All lines below starting at the one that holds "Open the basic info clipboard sidebar icon" and ending at the one that holds "1077x774 pixels. How" should be printed exactly, ends included. Pictures should not be printed, nor anything else.

*** Opening Data records ***

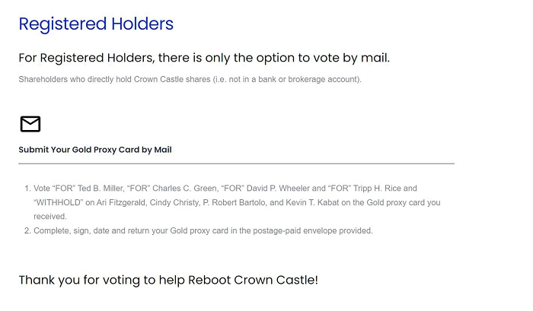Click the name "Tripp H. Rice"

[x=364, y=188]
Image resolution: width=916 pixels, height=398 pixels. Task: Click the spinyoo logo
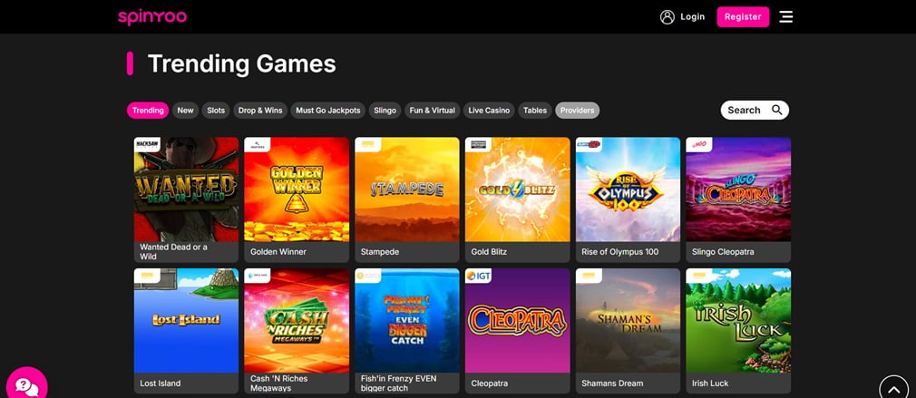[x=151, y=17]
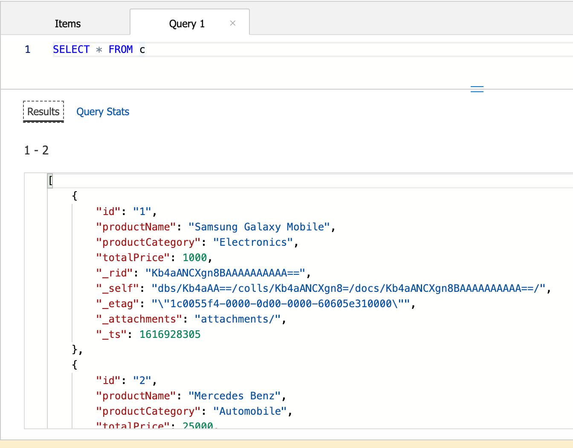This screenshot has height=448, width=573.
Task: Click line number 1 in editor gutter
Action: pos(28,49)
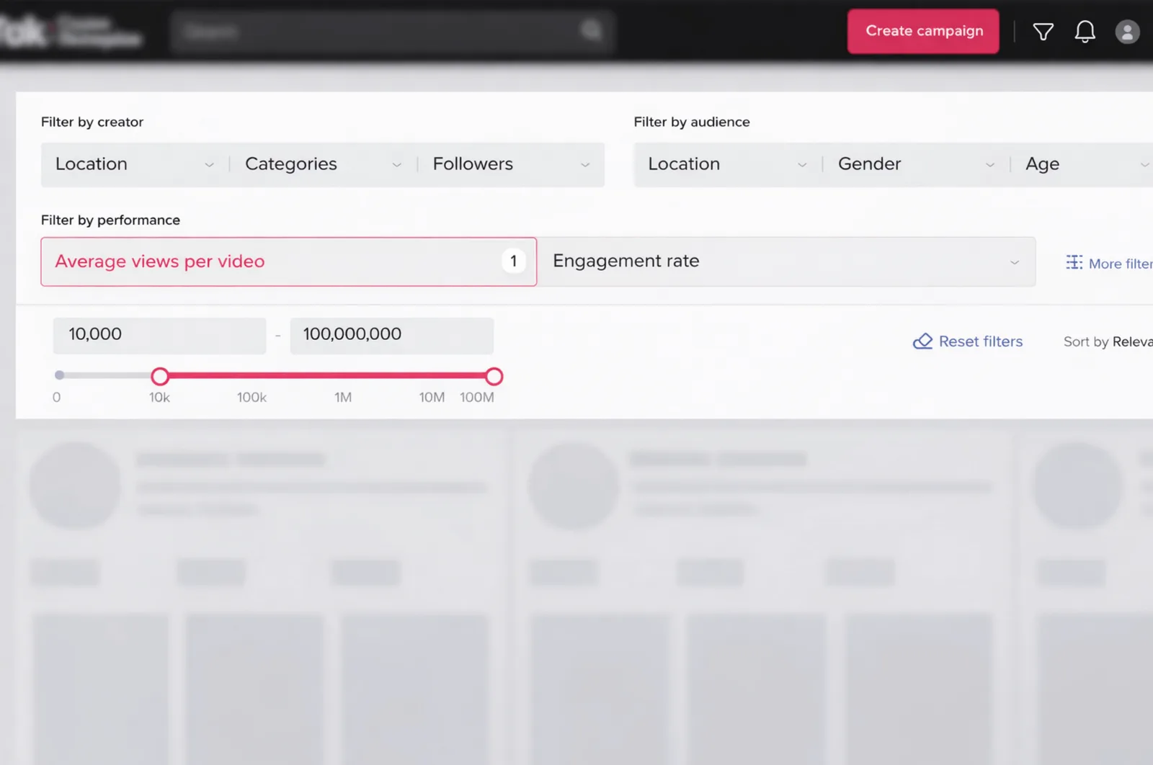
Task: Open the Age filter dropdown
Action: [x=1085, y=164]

*** Closing Data records ***
*** Opening Data records ***

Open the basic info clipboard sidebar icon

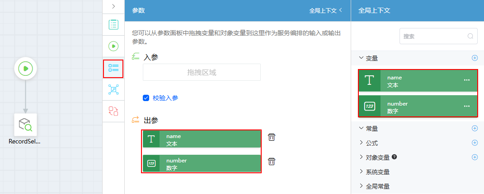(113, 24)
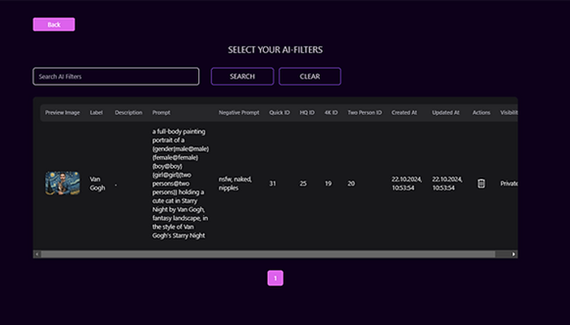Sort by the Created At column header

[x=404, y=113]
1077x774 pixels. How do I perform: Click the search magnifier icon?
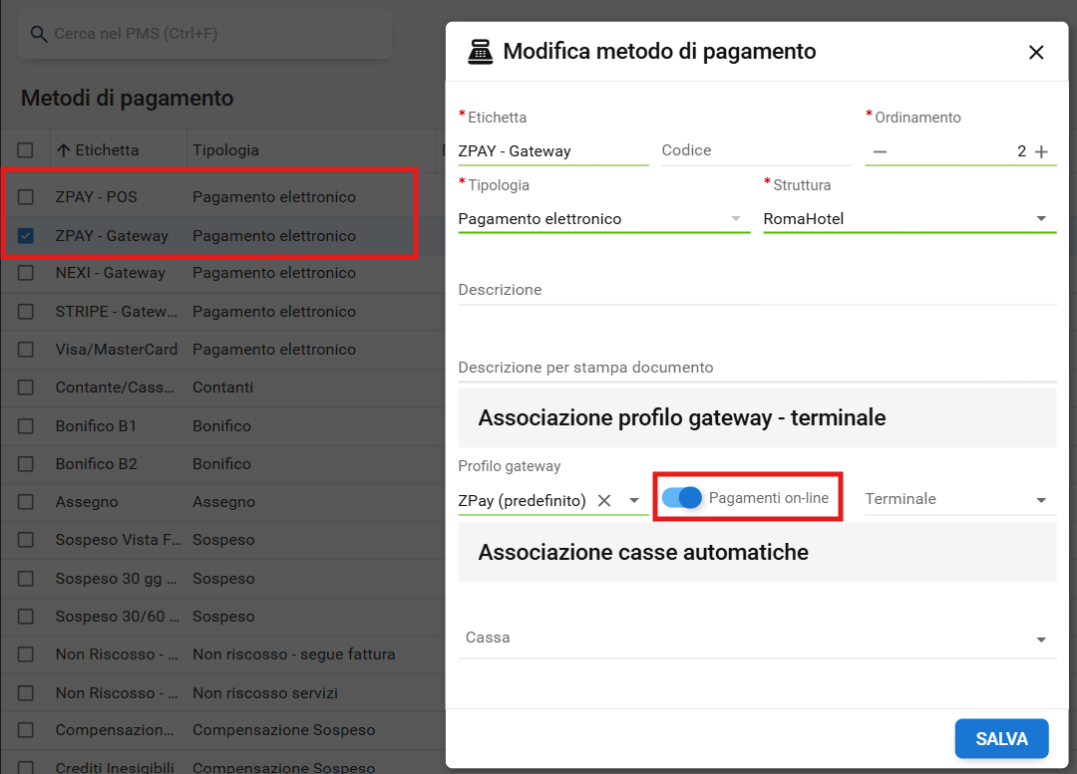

*** Closing Data records ***

**Worked solution:**
Open the basic info clipboard sidebar icon

(113, 24)
Sort by the Created At column header

[x=404, y=113]
1077x774 pixels. How do I perform: Click the search magnifier icon?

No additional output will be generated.